Task brief »
Give back only the lines in the records below from the one with "is (750, 443)." to the one with "The image size is (1232, 961).", both inclusive, word for word.

Provided material »
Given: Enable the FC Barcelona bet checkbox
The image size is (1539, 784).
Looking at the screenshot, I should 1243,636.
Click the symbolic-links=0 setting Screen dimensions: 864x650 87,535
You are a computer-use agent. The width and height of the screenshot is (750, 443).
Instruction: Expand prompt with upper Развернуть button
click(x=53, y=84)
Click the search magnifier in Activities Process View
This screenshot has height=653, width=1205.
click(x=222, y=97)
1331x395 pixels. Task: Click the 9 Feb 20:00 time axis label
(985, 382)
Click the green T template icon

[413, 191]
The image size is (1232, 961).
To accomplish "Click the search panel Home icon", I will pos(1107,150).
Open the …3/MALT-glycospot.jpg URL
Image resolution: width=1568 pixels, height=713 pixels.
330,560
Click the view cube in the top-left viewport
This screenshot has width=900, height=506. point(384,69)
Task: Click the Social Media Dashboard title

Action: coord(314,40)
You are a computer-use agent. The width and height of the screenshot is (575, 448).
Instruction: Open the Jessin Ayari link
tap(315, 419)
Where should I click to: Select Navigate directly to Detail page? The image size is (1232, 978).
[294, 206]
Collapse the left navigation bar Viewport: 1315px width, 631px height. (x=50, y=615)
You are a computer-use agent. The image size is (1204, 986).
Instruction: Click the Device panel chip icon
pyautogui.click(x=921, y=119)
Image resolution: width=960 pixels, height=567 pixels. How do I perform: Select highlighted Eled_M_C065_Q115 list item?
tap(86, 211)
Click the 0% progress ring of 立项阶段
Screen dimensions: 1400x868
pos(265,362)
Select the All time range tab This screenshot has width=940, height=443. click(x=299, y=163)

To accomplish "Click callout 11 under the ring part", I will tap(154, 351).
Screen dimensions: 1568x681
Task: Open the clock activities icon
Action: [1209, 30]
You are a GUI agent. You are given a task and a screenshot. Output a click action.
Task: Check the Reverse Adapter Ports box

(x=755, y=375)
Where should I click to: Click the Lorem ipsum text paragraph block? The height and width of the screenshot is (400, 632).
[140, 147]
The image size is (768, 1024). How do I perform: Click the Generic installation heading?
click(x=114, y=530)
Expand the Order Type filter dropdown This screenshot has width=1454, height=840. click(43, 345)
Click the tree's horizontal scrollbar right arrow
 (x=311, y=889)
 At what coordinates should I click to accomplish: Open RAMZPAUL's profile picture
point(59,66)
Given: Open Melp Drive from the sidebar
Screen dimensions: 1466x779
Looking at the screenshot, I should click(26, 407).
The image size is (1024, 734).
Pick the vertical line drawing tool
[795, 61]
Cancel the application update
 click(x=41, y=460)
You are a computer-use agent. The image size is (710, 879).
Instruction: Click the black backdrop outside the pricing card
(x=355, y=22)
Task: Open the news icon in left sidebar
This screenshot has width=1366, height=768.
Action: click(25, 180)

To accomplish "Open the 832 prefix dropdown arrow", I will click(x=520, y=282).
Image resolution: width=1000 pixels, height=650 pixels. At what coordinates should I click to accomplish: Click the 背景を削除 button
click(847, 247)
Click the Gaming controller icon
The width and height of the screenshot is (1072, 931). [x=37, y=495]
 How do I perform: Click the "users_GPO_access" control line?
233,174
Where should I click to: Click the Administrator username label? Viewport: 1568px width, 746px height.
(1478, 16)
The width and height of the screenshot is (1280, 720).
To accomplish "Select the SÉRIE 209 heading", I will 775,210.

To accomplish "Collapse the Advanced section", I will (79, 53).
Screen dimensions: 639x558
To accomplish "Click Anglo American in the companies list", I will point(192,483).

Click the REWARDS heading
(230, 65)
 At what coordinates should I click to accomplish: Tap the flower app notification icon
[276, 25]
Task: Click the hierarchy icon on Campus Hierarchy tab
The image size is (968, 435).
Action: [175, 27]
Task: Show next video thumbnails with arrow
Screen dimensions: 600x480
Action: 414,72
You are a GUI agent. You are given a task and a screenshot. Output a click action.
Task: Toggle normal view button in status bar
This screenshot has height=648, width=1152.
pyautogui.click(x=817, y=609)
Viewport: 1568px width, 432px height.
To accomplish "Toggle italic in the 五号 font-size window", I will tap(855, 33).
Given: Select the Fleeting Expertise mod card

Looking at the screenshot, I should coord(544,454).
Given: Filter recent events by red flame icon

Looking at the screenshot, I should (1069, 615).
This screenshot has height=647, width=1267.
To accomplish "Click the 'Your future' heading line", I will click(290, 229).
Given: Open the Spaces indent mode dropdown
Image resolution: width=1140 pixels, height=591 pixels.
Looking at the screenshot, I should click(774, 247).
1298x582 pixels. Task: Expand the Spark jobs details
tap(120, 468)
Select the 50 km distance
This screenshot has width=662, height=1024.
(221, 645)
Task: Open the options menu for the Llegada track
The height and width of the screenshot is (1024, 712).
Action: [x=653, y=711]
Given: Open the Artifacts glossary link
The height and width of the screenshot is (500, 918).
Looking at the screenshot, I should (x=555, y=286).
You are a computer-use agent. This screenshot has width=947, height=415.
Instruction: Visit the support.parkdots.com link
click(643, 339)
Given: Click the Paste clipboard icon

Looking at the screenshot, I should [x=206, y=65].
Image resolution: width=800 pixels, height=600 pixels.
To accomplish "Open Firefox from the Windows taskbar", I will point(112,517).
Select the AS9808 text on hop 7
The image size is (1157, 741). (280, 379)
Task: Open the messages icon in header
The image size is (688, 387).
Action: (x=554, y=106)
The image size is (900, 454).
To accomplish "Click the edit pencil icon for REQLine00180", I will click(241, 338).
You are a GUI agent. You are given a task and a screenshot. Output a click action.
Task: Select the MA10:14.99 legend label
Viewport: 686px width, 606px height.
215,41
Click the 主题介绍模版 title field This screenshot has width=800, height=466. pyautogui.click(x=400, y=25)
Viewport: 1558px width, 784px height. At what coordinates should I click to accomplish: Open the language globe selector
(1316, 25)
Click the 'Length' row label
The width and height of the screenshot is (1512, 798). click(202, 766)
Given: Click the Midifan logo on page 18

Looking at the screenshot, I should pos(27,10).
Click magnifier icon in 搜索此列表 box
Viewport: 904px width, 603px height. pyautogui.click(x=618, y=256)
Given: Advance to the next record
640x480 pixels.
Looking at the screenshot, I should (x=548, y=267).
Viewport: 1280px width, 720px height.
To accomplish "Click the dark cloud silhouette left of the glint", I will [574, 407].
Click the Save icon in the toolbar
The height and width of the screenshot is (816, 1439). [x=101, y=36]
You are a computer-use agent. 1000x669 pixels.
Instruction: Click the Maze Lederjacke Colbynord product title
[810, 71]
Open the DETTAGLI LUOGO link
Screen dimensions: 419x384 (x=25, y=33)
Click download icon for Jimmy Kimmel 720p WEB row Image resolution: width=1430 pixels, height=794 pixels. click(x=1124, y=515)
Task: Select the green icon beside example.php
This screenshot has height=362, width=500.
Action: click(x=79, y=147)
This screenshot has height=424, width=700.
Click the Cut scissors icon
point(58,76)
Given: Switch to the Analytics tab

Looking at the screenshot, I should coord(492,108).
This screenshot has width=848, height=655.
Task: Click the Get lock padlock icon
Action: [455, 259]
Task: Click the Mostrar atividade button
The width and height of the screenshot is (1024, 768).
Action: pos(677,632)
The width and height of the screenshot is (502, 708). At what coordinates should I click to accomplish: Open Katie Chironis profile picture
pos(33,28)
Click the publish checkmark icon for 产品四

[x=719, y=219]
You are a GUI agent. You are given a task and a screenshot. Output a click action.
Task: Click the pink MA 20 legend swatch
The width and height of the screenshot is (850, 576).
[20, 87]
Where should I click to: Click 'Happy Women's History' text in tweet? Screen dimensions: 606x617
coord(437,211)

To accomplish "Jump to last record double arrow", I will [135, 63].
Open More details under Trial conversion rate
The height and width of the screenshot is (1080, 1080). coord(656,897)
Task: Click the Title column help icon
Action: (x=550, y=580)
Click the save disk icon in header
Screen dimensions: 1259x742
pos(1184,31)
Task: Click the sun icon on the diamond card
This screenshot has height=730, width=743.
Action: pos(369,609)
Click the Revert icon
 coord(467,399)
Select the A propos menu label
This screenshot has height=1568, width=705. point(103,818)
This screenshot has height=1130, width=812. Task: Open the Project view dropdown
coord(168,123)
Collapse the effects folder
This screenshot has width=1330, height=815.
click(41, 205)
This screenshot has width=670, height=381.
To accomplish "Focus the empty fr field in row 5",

Solution for this problem »
You are a computer-use agent. The width and height of the screenshot is (750, 443).
Instruction: Expand prompt with upper Развернуть button
click(x=53, y=84)
Click the search magnifier in Activities Process View
This screenshot has height=653, width=1205.
click(x=222, y=97)
1331x395 pixels. Task: Click the 9 Feb 20:00 time axis label
(985, 382)
Click the green T template icon

[413, 191]
The image size is (1232, 961).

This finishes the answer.